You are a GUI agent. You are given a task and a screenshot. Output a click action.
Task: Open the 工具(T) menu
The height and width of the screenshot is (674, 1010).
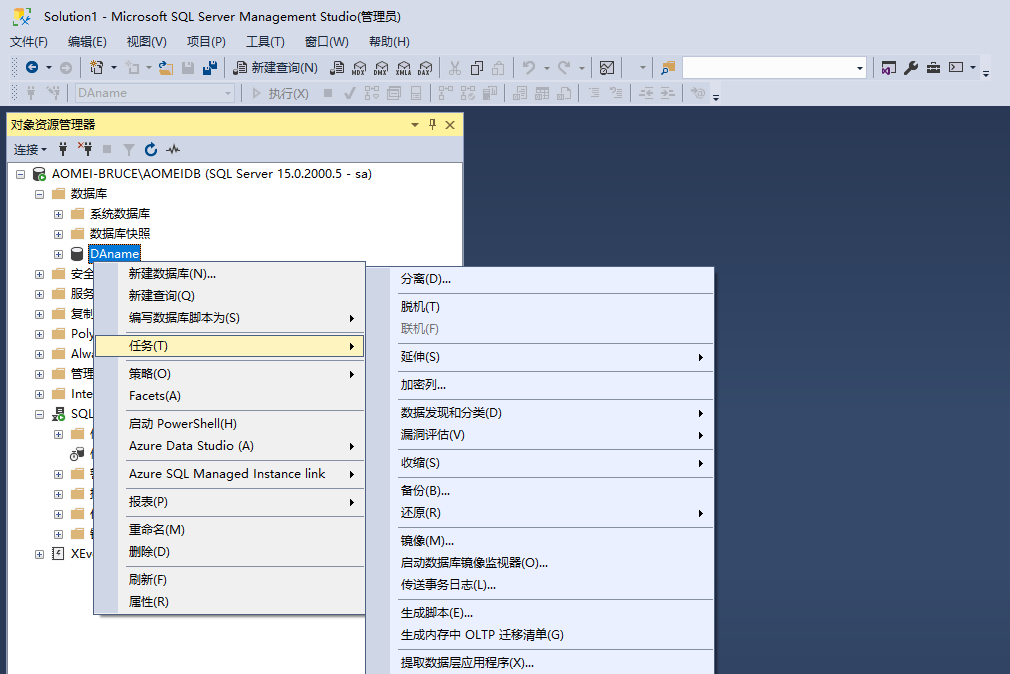click(x=265, y=42)
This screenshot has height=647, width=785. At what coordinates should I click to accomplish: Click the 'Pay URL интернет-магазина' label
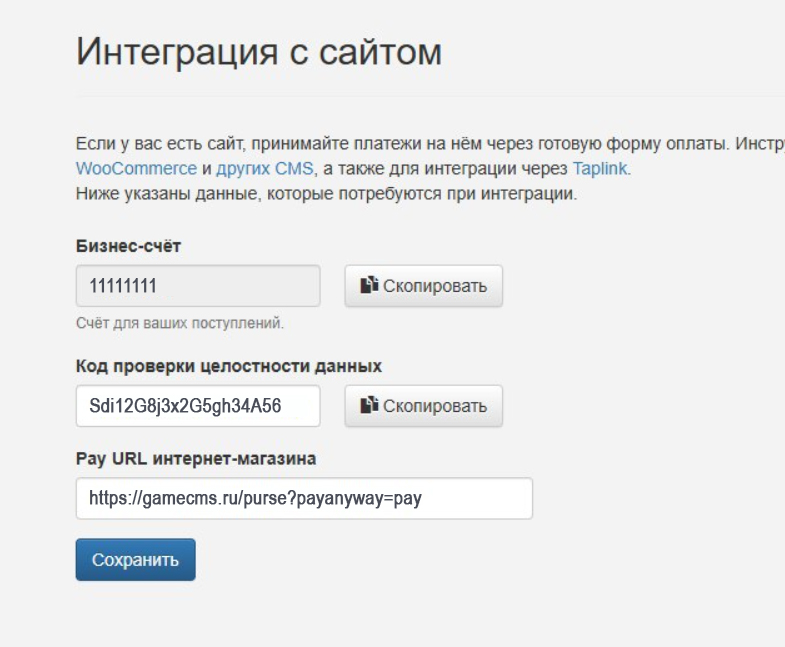196,458

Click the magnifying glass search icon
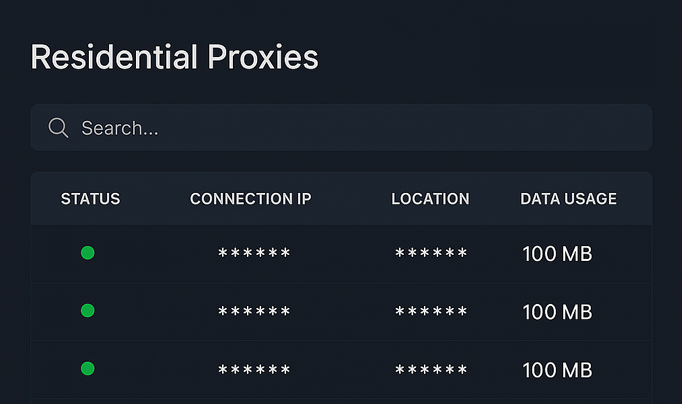click(x=58, y=128)
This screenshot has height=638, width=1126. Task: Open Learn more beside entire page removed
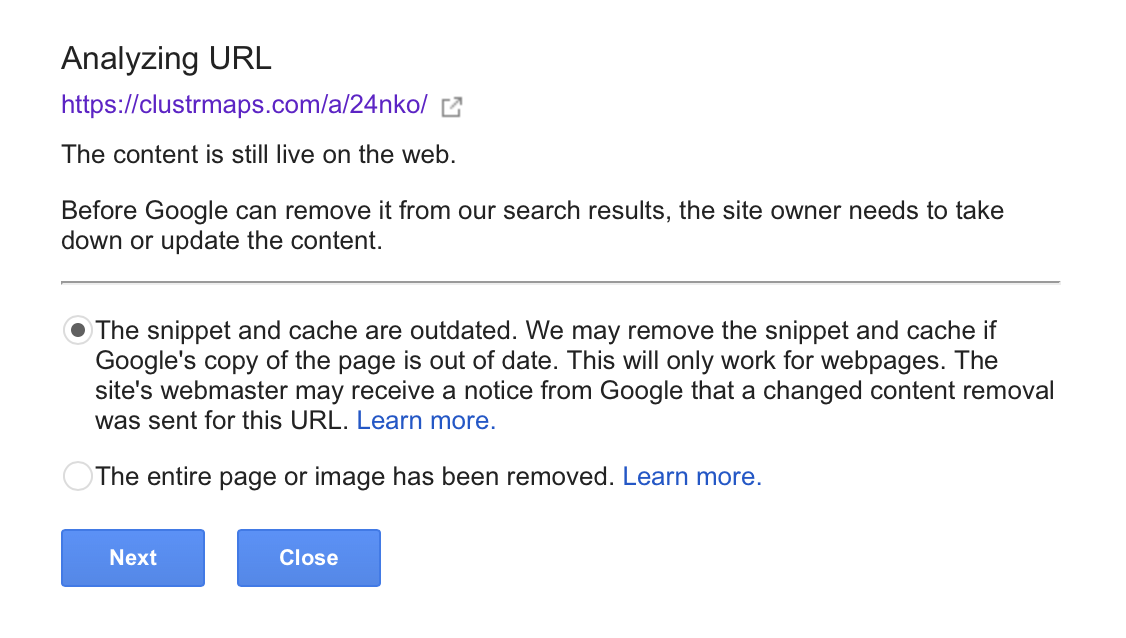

- Problem to work on:
Apart from the pictures, return the records exactly.

- Solution to the problem:
You are a GUI agent. You are given a task and a screenshot. Output a click action.
Task: Open the 工具(T) menu
The height and width of the screenshot is (674, 1010).
click(x=265, y=42)
This screenshot has height=647, width=785. At what coordinates should I click to accomplish: Click the 'Pay URL интернет-магазина' label
196,458

Click the magnifying glass search icon
click(x=58, y=128)
This screenshot has height=638, width=1126. Task: Open Learn more beside entire page removed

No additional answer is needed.